Se trata, en consecuencia, de poner en acción el canje, ya no solo de época, también de dimensión económica, social y ambiental; sabiendo que el vínculo más esencial que tenemos entre sí, es que todos moramos en este pequeño astro, del que formamos parte con nuestro propio cuerpo. La tarea pasa por purificar la brisa que nos alienta o por proteger el agua del manantial que nos vivifica. Esto nos exige entendernos y atendernos mutuamente, entrar en diálogo y salir convencidos de que lo celeste y lo terrenal han de coaligarse, destronando dominios y dominadores. Al fin y al cabo, la mayor fertilidad de nuestro paso por la madre tierra, pasa por ejercer las buenas prácticas del amor de amar amor.

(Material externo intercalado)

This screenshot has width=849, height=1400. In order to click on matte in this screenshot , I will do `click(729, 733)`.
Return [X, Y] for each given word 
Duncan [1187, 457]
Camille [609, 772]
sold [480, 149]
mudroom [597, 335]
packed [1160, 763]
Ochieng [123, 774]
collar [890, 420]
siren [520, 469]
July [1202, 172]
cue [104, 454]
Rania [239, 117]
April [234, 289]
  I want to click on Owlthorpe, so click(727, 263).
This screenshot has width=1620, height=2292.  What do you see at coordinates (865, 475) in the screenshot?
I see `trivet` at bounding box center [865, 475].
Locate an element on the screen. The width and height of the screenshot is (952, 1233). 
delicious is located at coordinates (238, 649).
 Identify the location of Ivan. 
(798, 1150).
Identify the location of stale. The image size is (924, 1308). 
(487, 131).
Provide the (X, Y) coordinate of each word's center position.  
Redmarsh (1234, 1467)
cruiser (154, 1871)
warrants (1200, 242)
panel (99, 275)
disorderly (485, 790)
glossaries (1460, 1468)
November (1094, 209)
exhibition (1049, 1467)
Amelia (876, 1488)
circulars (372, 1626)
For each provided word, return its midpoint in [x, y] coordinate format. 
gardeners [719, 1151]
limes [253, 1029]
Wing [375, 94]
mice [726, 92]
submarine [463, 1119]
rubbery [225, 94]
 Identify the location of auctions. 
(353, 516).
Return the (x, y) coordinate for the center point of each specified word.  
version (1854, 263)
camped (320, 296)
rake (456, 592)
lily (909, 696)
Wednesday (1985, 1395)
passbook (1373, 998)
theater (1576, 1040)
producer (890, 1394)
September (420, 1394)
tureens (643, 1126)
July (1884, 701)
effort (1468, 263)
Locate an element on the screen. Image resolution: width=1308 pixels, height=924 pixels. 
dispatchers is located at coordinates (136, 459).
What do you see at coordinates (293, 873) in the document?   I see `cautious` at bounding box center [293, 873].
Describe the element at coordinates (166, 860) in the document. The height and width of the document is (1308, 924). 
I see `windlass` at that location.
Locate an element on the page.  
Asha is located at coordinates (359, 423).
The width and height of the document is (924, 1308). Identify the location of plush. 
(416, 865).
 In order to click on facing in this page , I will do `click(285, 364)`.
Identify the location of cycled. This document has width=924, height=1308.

Si realmente tenemos en cuenta que somos hijos del afecto; y que, cualquiera de nosotros, estamos llamados a vivir y a dejar vivir, ¡hagámoslo así! Dejemos de dar continuidad a este deterioro humano, verdaderamente deshumanizador y sanguinario. La cátedra viviente lleva tiempo advirtiéndonos de que tenemos que poner más alma que armas por los caminos, más ciencia y conciencia que inconsciencia e insensibilidad por las vías del tiempo, más corazón y poesía que malignidad y poder avasallador entre los espacios.
Ojalá se retome a la sabiduría de lo vivido, abandonemos el endiosamiento, y nos pongamos con voluntad a servir como poetas en guardia; sin obviar el querer, porque cada uno es necesario para proyectar savia. Colaboremos y cooperemos en la labor, con humildad y sencillez. En esto radica el gozo.